Monday, June 5, 2017

Ship of the Damned


Last week, I read that Carnival Cruise Lines had put their advertising account up for review.

This made me sea sick.

Not because of any disaster-ridden vacations gone awry. No shuffleboard accidents. No onboard food poisoning. No hurling off the starboard side. None of that. I've never been on a cruise and unless my family decides to pour my ashes out over the Pacific, have no intention of ever being on one.

But I did work on a previous review for this crown jewel account years ago.

I had been contacted by this guy in Florida who was working for one of the large agencies. He sent me an email and said he had seen my work on linkedin, no doubt through the algorithms generated by this blog.

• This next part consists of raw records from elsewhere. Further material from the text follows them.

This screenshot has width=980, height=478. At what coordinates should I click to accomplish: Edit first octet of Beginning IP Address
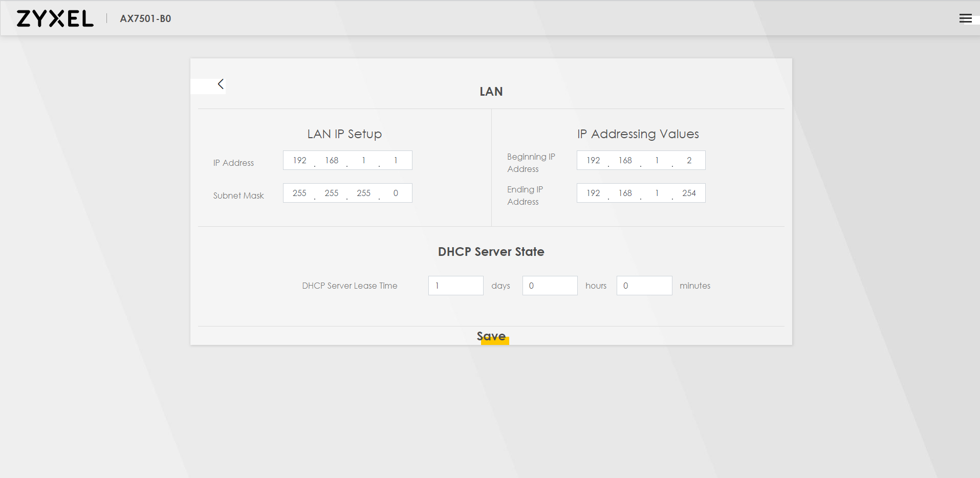(593, 160)
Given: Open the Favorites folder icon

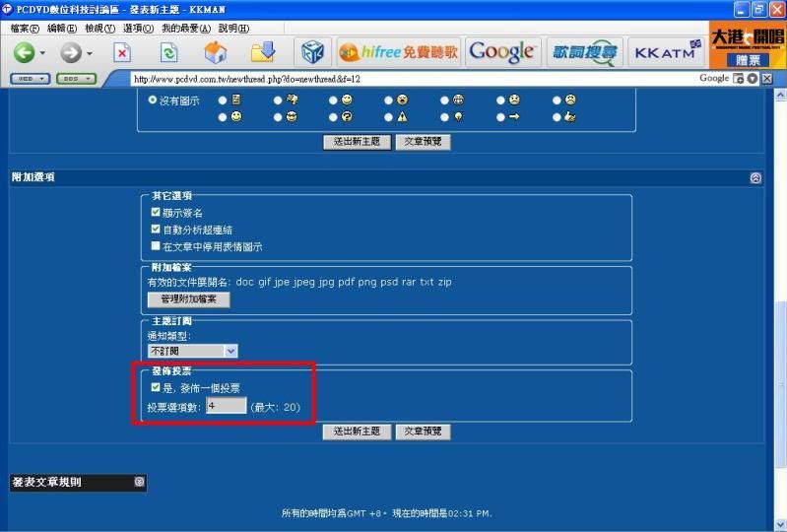Looking at the screenshot, I should click(x=263, y=53).
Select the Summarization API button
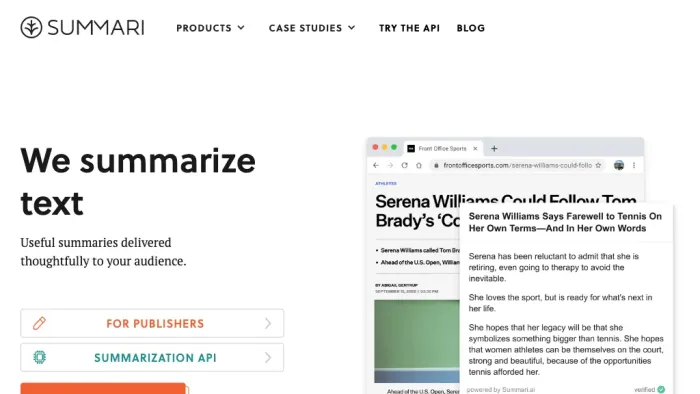This screenshot has height=394, width=700. click(152, 357)
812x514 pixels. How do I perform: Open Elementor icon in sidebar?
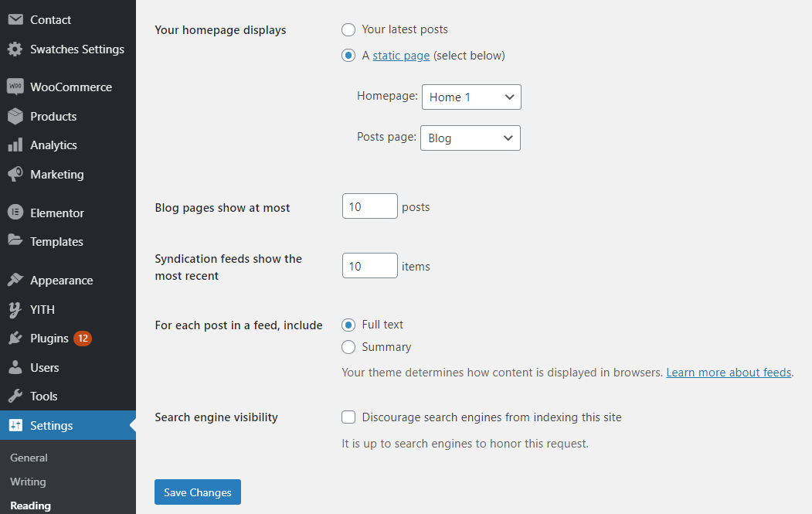point(15,212)
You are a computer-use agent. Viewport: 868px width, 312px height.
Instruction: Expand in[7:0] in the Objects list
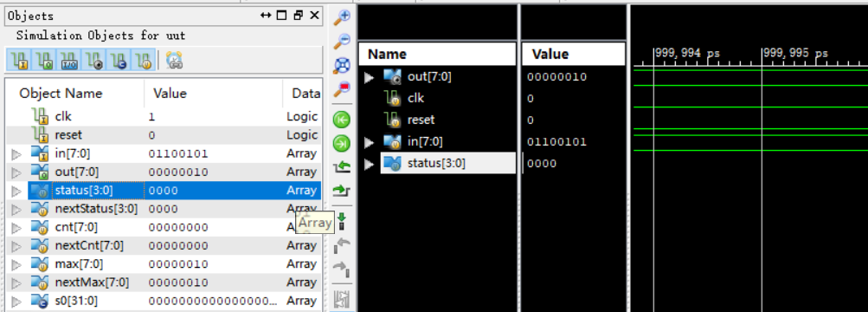(x=16, y=153)
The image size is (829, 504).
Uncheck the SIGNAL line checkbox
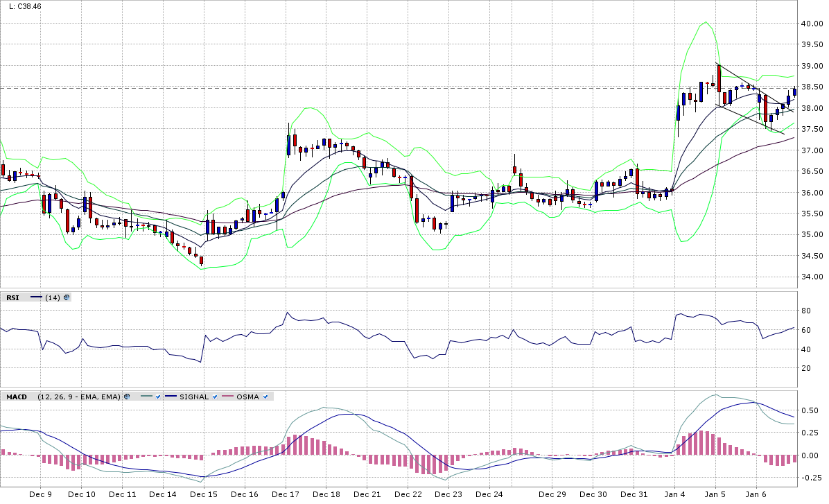pos(215,397)
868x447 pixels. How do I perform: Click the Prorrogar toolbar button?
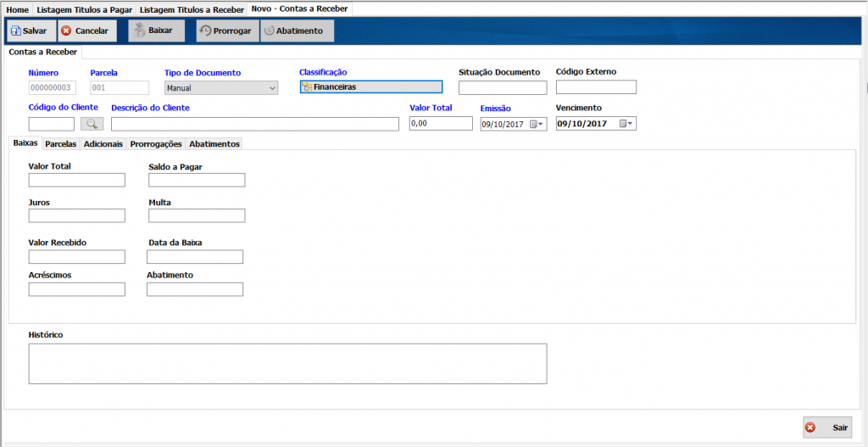pyautogui.click(x=225, y=31)
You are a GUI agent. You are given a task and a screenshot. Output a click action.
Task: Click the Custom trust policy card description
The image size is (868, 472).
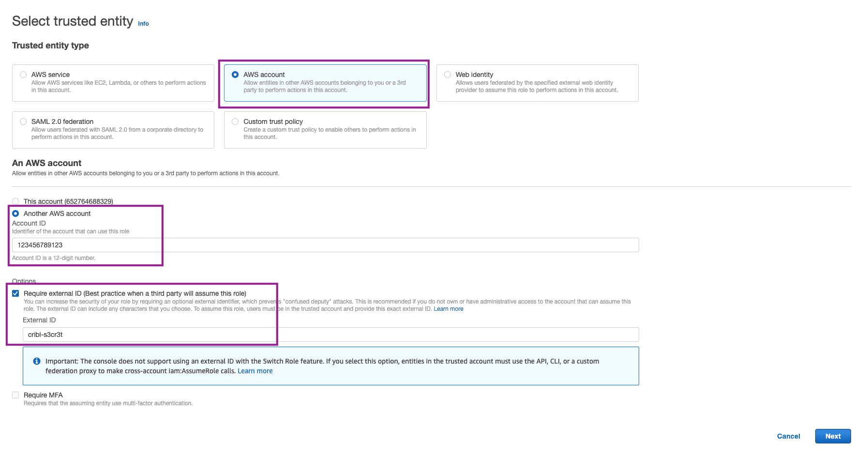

I don't know why but we agreed to a shamefully low day rate. I figured I'm working remote. It's a cruise ship. People laughing, gambling, and eating their own body weight in crappy lasagna, how hard can it be?

Oh I was so young (44) and naive.

No sooner had the digital ink dried on the W9 and NDA, did Florida Joe start cramming my email box with "concepts" he wanted me to write up.

You know that old canard about the copywriter sliding headlines under the doorway of the art director and expecting ads to be layed out by noon? This was 180 degrees of that.

This guy managed to mine every cruise ship cliche. There were lots of portholes. Plastic water slides. And people sunbathing on the upper deck, they were all in red and blue bathing suits -- you know, branding.

My favorite "idea" that came over the transom from Tallahassee was the Fun Police.

This was to be a series of commercials that showed the Carnival Cruise Fun Police in action. They would patrol the boat and hand out tickets to people having too much fun. Or, not having enough fun. To be honest I don't remember. And why would I?

I did my best to take this force-fed turd and turn it into something, but alas I must have failed. Because this art director, and I use that term lightly, ended up stiffing me for not turning his straw into Cannes gold.

This whole ugly affair happened ten years ago. But as I mentioned in a recent blog, I don't make for a very good victim. So every once in a while I will send this clown from the clown state, a past due invoice. With daily compounded interest and the money I might have made had I invested in Uber or Snapchat, I figure he now owes me $7,381.92.

I will never collect on the money. But he will never stop hearing from me. Nor will he ever know how many times I have shared this story (and his name) with my significant network of colleagues.